The trustees debated extending the premises, but in June 1874 it was resolved to take no action. Later that year, Henry Northcroft—a leading figure in Methodism in nearby Lancing (to whose chapel he had given money in 1872) and Worthing—gave some land on Steyning High Street to the Methodist cause. In 1875, the trustees successfully sought permission from the Methodist Conference to sell Jarvis Hall and establish a new larger chapel. At an auction on 27 May 1878, the chapel, its land and all fixtures and fittings were sold to a local builder, William Watson, for £235. After expenses, the trustees had £223.16s.8d. in the building fund for their new chapel, which had begun in the meantime. The new Steyning Methodist Church, in flint and yellow brick, opened on 13 April 1878.
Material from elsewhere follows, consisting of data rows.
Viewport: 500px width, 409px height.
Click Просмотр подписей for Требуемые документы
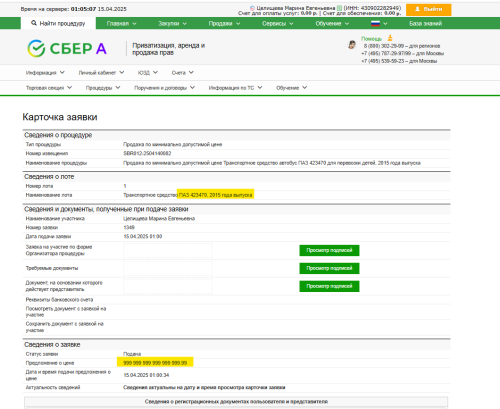point(329,268)
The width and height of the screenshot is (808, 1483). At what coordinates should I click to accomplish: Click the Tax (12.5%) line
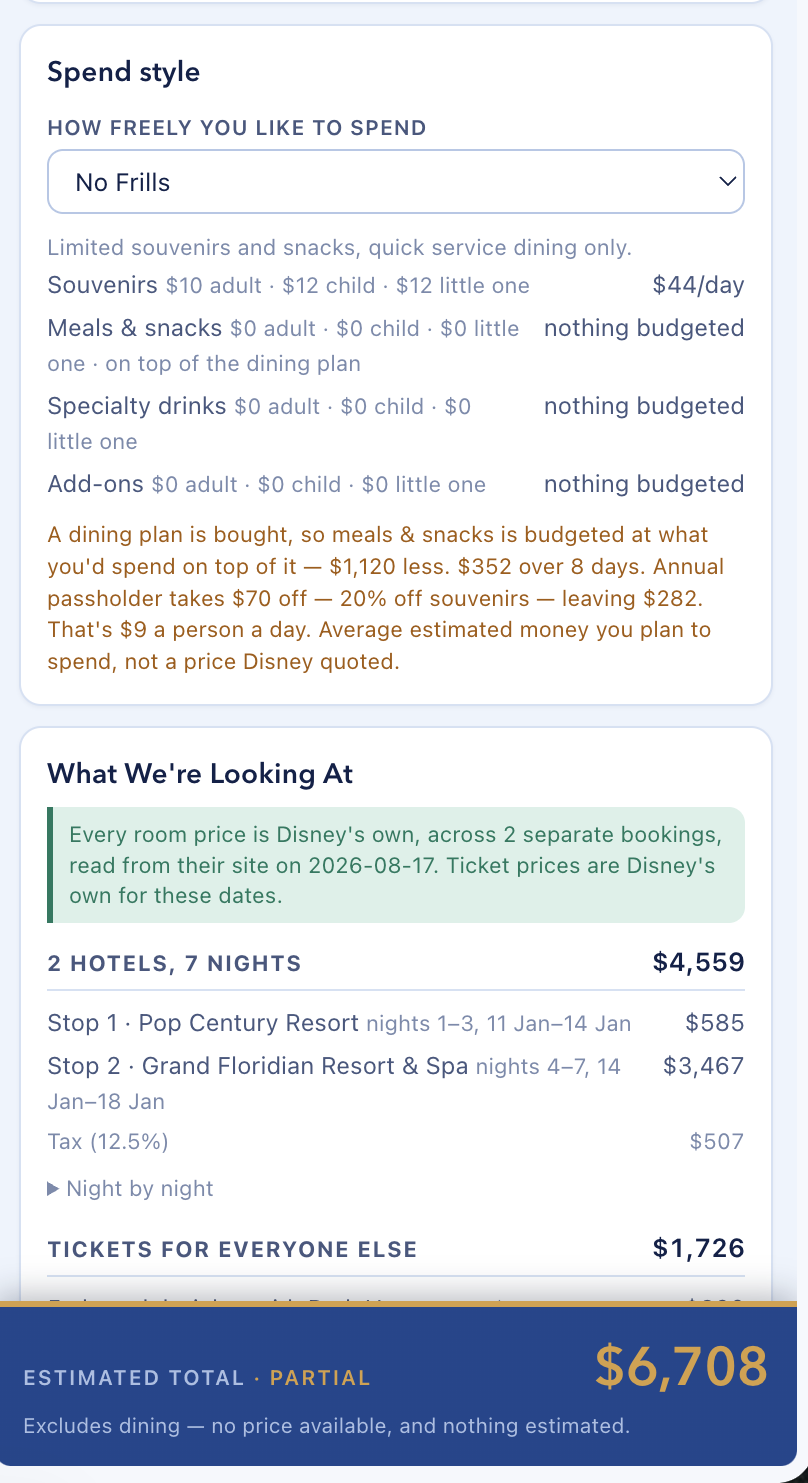[396, 1141]
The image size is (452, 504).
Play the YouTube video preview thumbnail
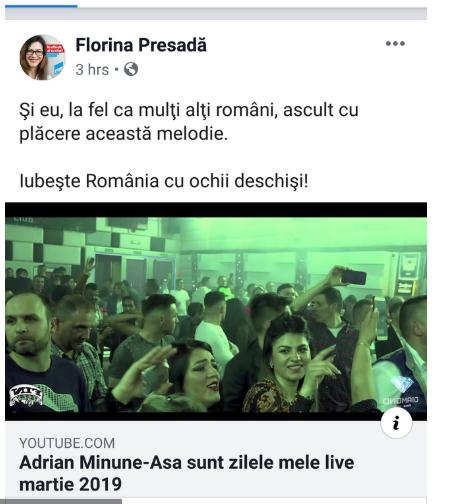[216, 311]
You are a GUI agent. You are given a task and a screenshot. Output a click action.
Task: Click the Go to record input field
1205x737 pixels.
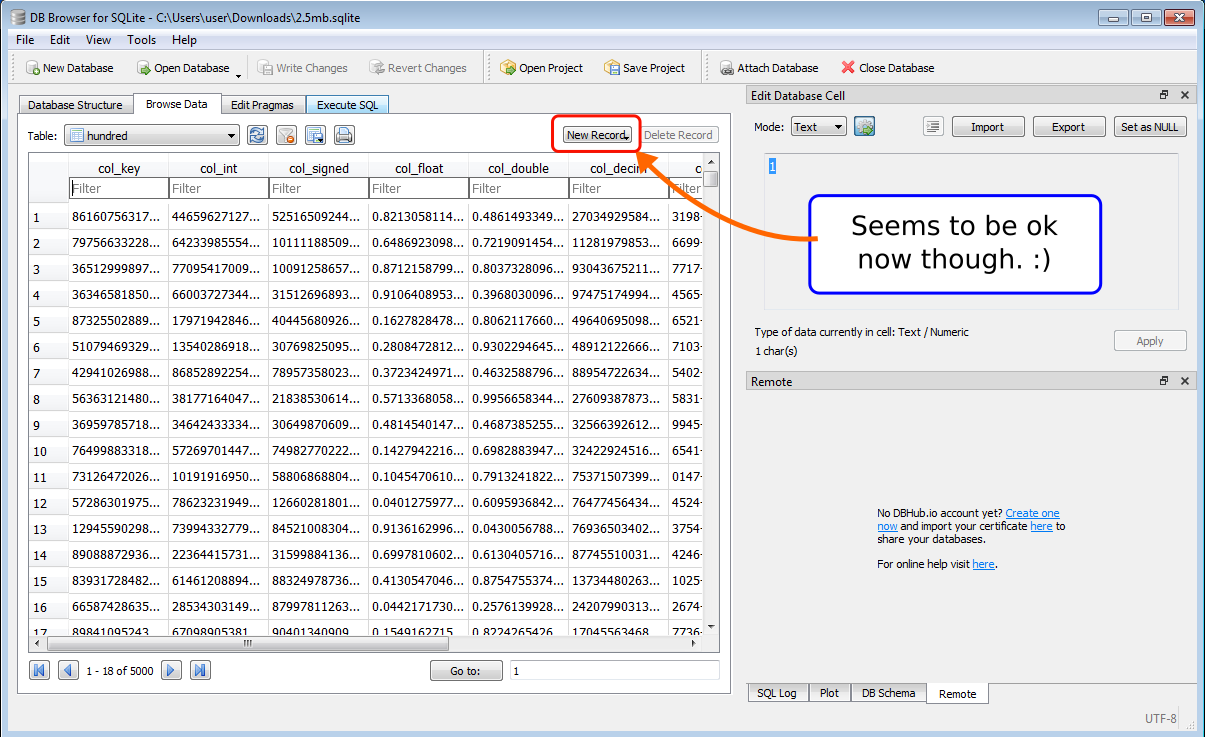(614, 669)
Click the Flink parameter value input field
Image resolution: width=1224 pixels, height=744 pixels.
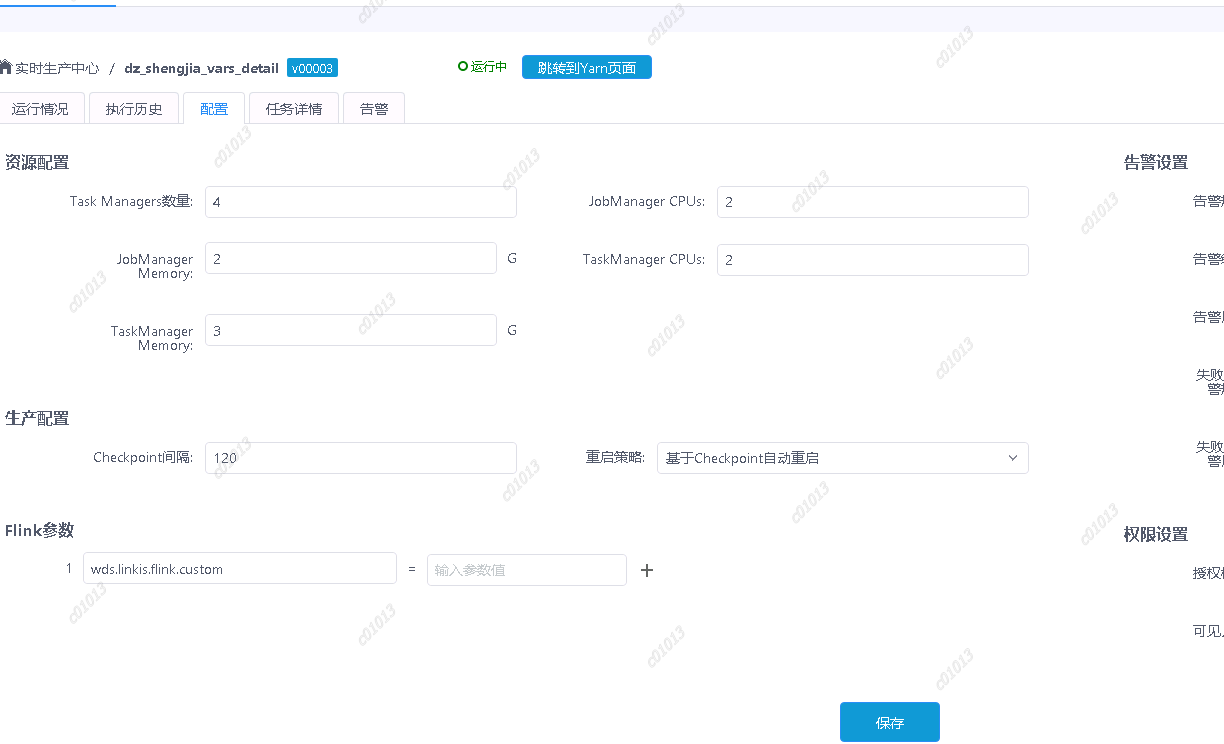[x=526, y=570]
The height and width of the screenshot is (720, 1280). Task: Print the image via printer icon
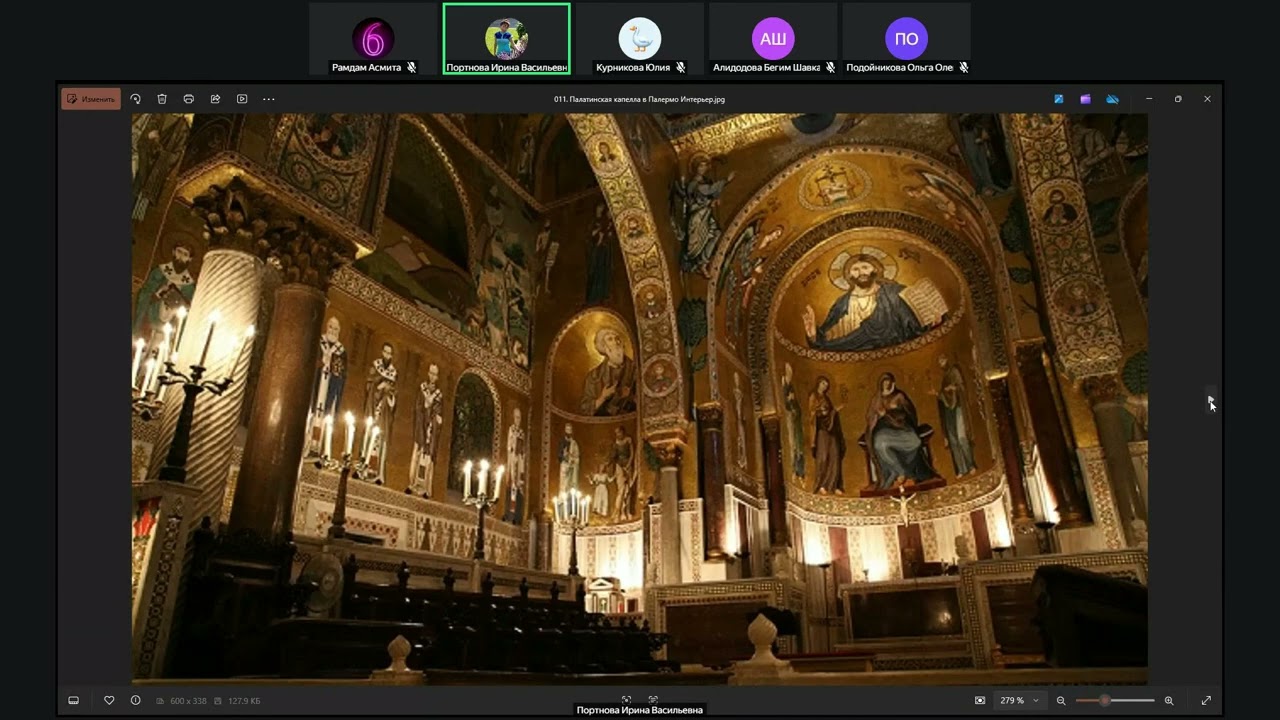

William Watson sold the building on to the firm of Kilner & Burgess, who used it as a mineral water processing and bottling factory. It re-entered religious use in about 1883 when the Salvation Army started meeting there for worship. Meanwhile, from as early as 1875, and certainly by 1884, a congregation of Plymouth Brethren became established in Steyning; they met in a barn on the farmland belonging to Jarvis House. They moved into the chapel in 1907, and it became known as the Christian Meeting Hall. The congregation shared the building with a school gym at first, and a theatre and dance school occupied the building for a time during the 1960s. An independent Christian fellowship also shared the chapel from 1970. Brethren worship continued in the chapel for nearly a century, but in 1987 planning permission was granted to convert the building into flats.

Jarvis Hall was listed at Grade II by English Heritage on 9 May 1980, when it was still a Brethren meeting hall. This status defines it as a "nationally important" building of "special interest". As of February 2001, it was one of 1,628 Grade II listed buildings, and 1,726 listed buildings of all grades, in the district of Horsham.

==Architecture==
Jarvis Hall is a plain Neoclassical building with a single storey. The walls are stuccoed. The façade has four tall pilasters reaching from ground level to a cornice, above which is a giant pediment with a circular recess which had a clock-face during the chapel's years of Methodist ownership. There are two tall arched windows flanking a double doorway with panelled doors. This has a straight-headed fanlight and sits below a cornice.